Regression Analyzed, Tout de Suite: Leveraging Oracle 12c Database Real Application Testing (RAT) Suite, Part 1

    By: James Czuprynski on Dec 19, 2016

    Regression Analyzed, Tout de Suite: Leveraging Oracle 12c Database Real Application Testing (RAT) Suite, Part 1

    By Jim Czuprynski  ◾  Nick Marcovecchio, Editor


    This article — the first in a two-part series — discusses the new features of RAT in 12cR1.It then illustrates how to capture an actual application workload from a pre-12c Oracle Database for eventual replay and analysis against an Oracle 12c Database.

    The Real Application Testing (RAT) suite of performance tuning tools was first offered as part of Oracle Database 11gR1. Oracle Database 12cR1 added some significant features to the capabilities of database capture and replay that make it possible for any Oracle DBA to quickly capture a database application workload and replay it within an Oracle 12c environment to determine potential vectors of performance improvement or regression.

    Determining the ultimate root causes for an application’s unexpected performance regression is probably one of the most difficult situations any Oracle DBA can encounter.

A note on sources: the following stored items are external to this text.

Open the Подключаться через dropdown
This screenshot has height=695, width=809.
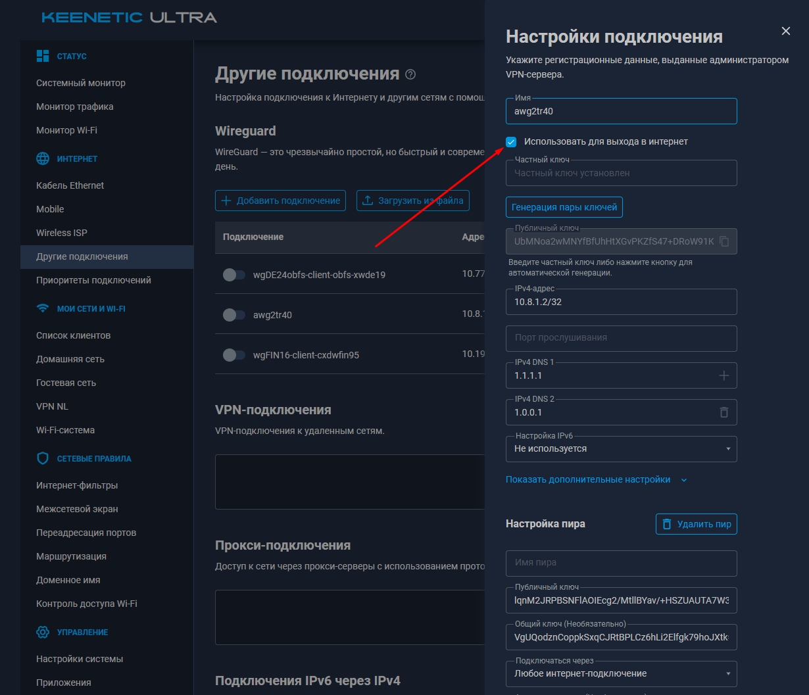(x=621, y=674)
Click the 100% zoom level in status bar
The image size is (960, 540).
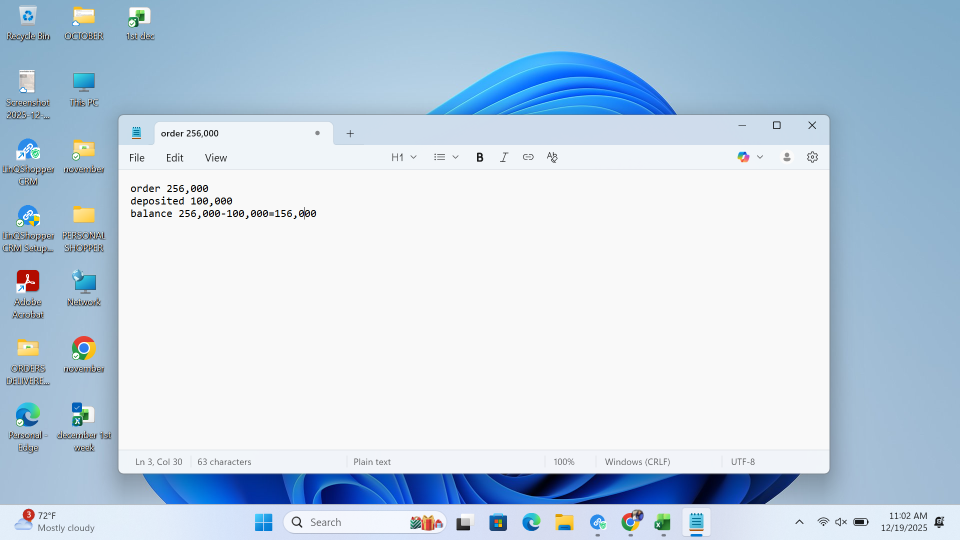coord(564,462)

When it happens, it’s very much like a seasoned pilot who’s struggling to regain control of a rapidly descending aircraft that just seconds ago had been cruising comfortably at its optimal speed and altitude: hours of boredom punctuated by moments of sheer terror.

    When I ask Oracle DBAs what they believe is the most common cause of application performance regression, they almost always shout in unison: “Poorly written application code!” While it’s true that poorly written SQL statements that haven’t been adequately tested in conditions as close to production as possible are probably responsible for unexpectedly poor performance 90 percent of the time, we should remember that when we point a finger at our application developers, we’re pointing three fingers back at ourselves. Oracle DBAs can unwittingly cause unexpectedly poor application performance through improper tuning methods, neglect of proven implementation checklists and even simple human error.

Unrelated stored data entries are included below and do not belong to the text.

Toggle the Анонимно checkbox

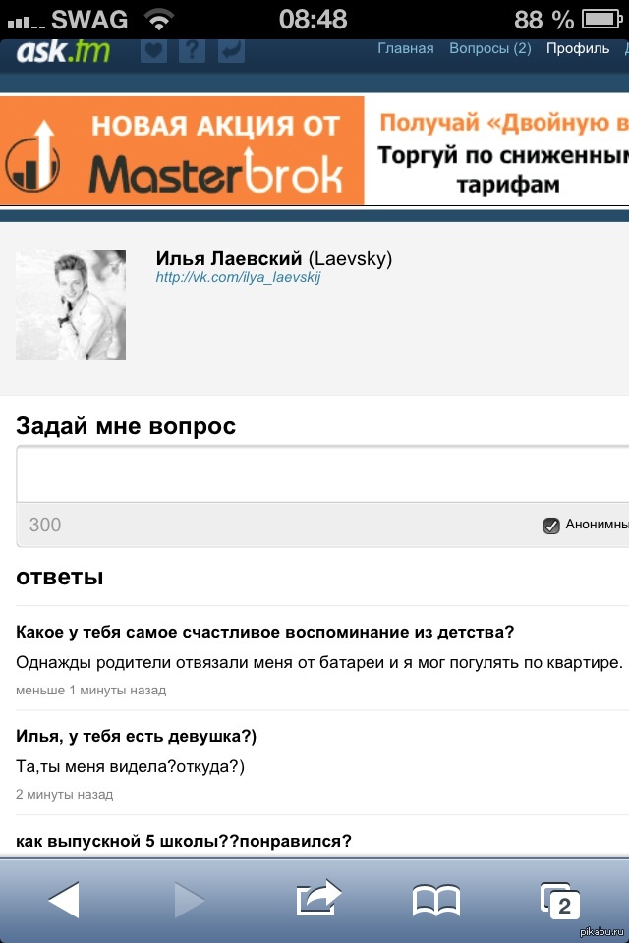[550, 525]
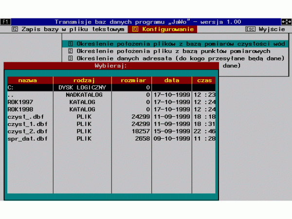This screenshot has width=292, height=219.
Task: Click the "data" column header
Action: 171,80
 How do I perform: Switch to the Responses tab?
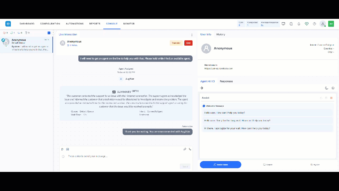226,81
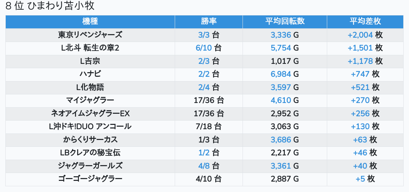The image size is (409, 192).
Task: Sort by the 勝率 column header
Action: pos(208,22)
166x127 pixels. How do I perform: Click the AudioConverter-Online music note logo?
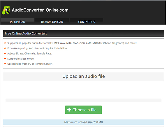pos(6,10)
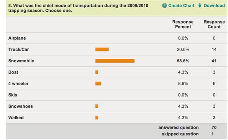
Task: Select the Boat response bar
Action: [x=97, y=72]
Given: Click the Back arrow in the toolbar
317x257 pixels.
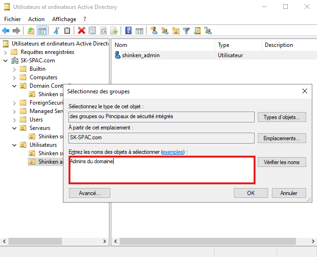Looking at the screenshot, I should pyautogui.click(x=6, y=31).
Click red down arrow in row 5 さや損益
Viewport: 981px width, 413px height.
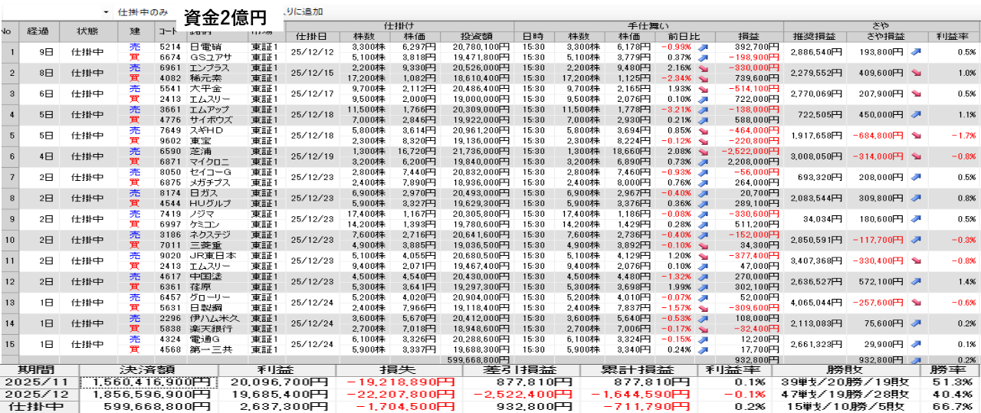pos(916,136)
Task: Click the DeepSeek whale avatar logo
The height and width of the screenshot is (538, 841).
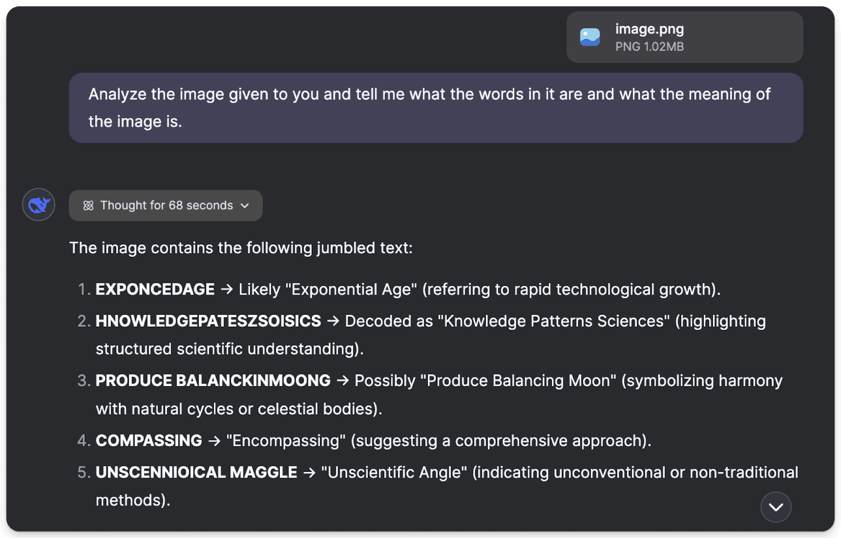Action: [38, 204]
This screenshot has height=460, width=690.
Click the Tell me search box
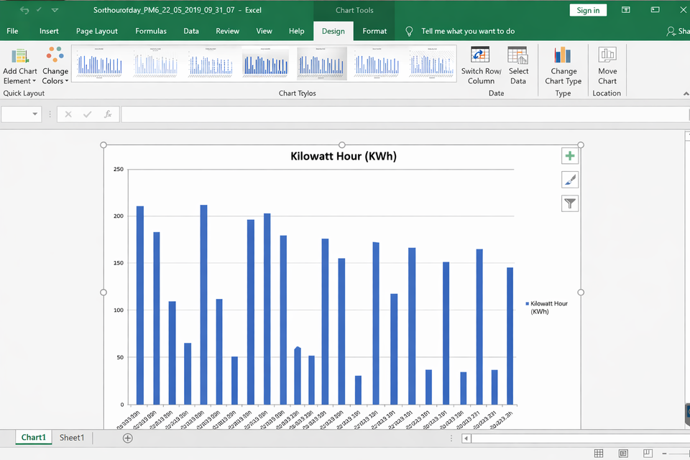pyautogui.click(x=468, y=31)
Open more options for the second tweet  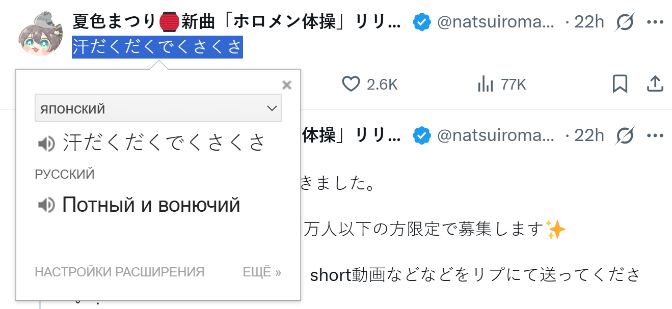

    One of the classic cases I’ve encountered involved a junior DBA who changed the setting for CURSOR_SHARING from its default value of EXACT to FORCE because the first answer revealed in his Google search for a similar issue suggested that change … except that he changed the value using ALTER SYSTEM instead of ALTER SESSION, and then neglected to tell anyone he’d done that. Not until the performance of many other queries regressed dramatically did someone ask the crucial question: “OK, who changed anything recently?” Of course, that question wasn’t asked until several hours after our shop had initiated a massive and painful MVFP (multi-vendor finger-pointing) exercise.

    While this seems to be a relatively obvious case of how making even a minor change to an Oracle Database environment will impact application performance, here are just a few examples of much more significant causes for potential application performance regression: 

    Upgrading to a new database version: Upgrading a database to a new major release — say, from 11.2.0.4. to 12.1.0.2 — almost always introduces the possibility of performance regression for at least some statements. However, remember that it is possible that the Oracle query optimizer may operate slightly differently after upgrading to a minor release, or even after just applying a quarterly PSU.

    Hardware upgrades: Because average commodity hardware typically lasts about three years, it’s not unusual for organizations to face performance differences when upgrading to the latest computing hardware, SAN storage or networking components.

    O/S upgrades: Almost every operating system requires occasional patching for security vulnerabilities, improved hardware and firmware interfaces and revised device drivers and codices.

    Migrating database files to different file formats or media: Regardless of the original file system used — GFS, EXT3/4 or NTFS — moving an Oracle Database’s files to ASM, ACFS or NFS are possible vectors for application performance regression. Of course, moving these same files from spinning disk to SSDs or NVMe will almost certainly improve physical I/O performance, but it’s important to be able to measure the expected versus actual performance improvement as well.

    Migrating to different operating systems and platforms: Migrating from a little-endian system like Linux or Windows to a big-endian system like Solaris, HP-UX or AIX may also have unexpected consequences for application performance.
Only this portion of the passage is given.